From reduced poverty, to improved gender equality, to more peaceful and resilient communities, the ripple effects of a $US 5 billion investment in GPE will benefit communities for generations to come. GPE estimates that its investments over the next five years will add $164 billion to partner country economies, lift 18 million people out of poverty, and prevent 2 million girls from being forced into child marriage.
The cost of inaction if we do not meet this moment is high. Without the additional efforts and resources leveraged by GPE, partner countries will lose a vital opportunity to accelerate progress in learning. Thirty-three million children, half of them girls, could lose the chance to learn to read. And the COVID-19 crisis could become a permanent catastrophe for children’s education.
“I would like to become a teacher one day and return to my hometown to enroll girls in school.”
– Wasilla (student)
“For the most part, we were able to have the best results that year. That was an indication that with the right teacher, in the proper setting, learning could take place and the quality would improve.”
– Michael Duff,
Education Radio Manager, Freetown
“We thought, ‘Who will look after the children and the goats?’ We needed our daughter to stay home and help with the work around the house.”
– Barsha’s mother
Focus on: Girls’ education
Since 2002, GPE has supported partner countries to enroll an additional 82 million girls in school, including 39 million girls living through crises and conflict. In Afghanistan, for example, GPE supported recruitment, training, and support for women to become teachers, with girls’ enrollment steadily increasing in turn. And in several countries, GPE’s COVID-19 support is specifically focused on helping prevent gender-based violence during the pandemic.

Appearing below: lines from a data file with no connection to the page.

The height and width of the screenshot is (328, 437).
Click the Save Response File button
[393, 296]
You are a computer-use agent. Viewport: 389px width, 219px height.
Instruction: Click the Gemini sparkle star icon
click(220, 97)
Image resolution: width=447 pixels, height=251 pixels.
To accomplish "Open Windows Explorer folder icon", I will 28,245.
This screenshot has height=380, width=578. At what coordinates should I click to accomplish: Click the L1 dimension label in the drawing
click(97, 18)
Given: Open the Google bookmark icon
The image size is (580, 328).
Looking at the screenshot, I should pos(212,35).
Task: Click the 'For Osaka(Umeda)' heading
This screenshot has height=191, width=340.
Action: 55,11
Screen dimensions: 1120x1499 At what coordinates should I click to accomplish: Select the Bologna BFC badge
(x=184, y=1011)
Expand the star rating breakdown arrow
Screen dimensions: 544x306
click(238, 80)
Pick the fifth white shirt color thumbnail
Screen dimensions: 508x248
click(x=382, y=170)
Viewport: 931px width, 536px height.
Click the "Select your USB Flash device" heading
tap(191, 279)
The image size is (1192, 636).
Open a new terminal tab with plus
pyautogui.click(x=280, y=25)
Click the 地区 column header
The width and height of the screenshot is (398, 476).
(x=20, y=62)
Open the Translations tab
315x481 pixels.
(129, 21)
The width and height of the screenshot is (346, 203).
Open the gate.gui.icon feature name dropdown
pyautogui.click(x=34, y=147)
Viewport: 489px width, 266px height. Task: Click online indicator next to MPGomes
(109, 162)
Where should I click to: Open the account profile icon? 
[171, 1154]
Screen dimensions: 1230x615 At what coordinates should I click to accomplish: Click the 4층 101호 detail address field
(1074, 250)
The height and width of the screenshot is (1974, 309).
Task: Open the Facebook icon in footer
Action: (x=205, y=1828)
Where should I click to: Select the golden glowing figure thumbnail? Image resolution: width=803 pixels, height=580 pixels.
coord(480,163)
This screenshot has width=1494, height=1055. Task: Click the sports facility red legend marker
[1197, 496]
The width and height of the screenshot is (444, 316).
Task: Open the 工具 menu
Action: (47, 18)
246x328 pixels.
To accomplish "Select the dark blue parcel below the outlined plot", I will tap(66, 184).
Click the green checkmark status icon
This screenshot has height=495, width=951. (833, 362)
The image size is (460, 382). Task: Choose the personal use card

The gender gap in global education is shrinking – primary enrollment rates for girls has more than doubled and, in many places, girls are increasingly completing school at equal rates as boys. But the COVID-19 pandemic is throwing this progress into question. Girls who are now out of school may have been forced into marriage or become pregnant or both – throwing up roadblocks for their return. With its next five-year plan, GPE estimates that it can reach 46 million girls and that 2 million girls will ultimately be kept out of child marriages.
What the U.S. can do: A bold $1 billion pledge
After years of pulling back and looking inward, the role of the U.S. in the global community is uncertain. President Biden must show the world that the U.S. is committed to working hand-in-hand with other countries to tackle our toughest collective challenges.
We know that education is the foundation of just, inclusive, and prosperous societies. Yet the U.S. has historically lagged in its contributions to GPE, falling well behind other donors with economies that are only a fraction of its size.
In June, President Biden will join other heads of state at the G7 Leaders’ Summit, where he should help make sure GPE is a shared top priority. The GPE replenishment summit will then take place on July 28-29, 2021, co-hosted by UK Prime Minister Boris Johnson and President of Kenya, Uhuru Kenyatta. The conference offers an opportunity to establish the U.S. as a leader in global education and to show the world that we are committed to working in partnership to create a better world for all.
The White House must come to the table with a $US 1 billion commitment over five years — a historic pledge that would double the country’s current support to GPE. At this perilous moment in our shared history, the U.S. must stand up as both leader and partner to secure the future of the world’s children.
**Unless otherwise linked, all data and statistics are from the GPE Case for Investment.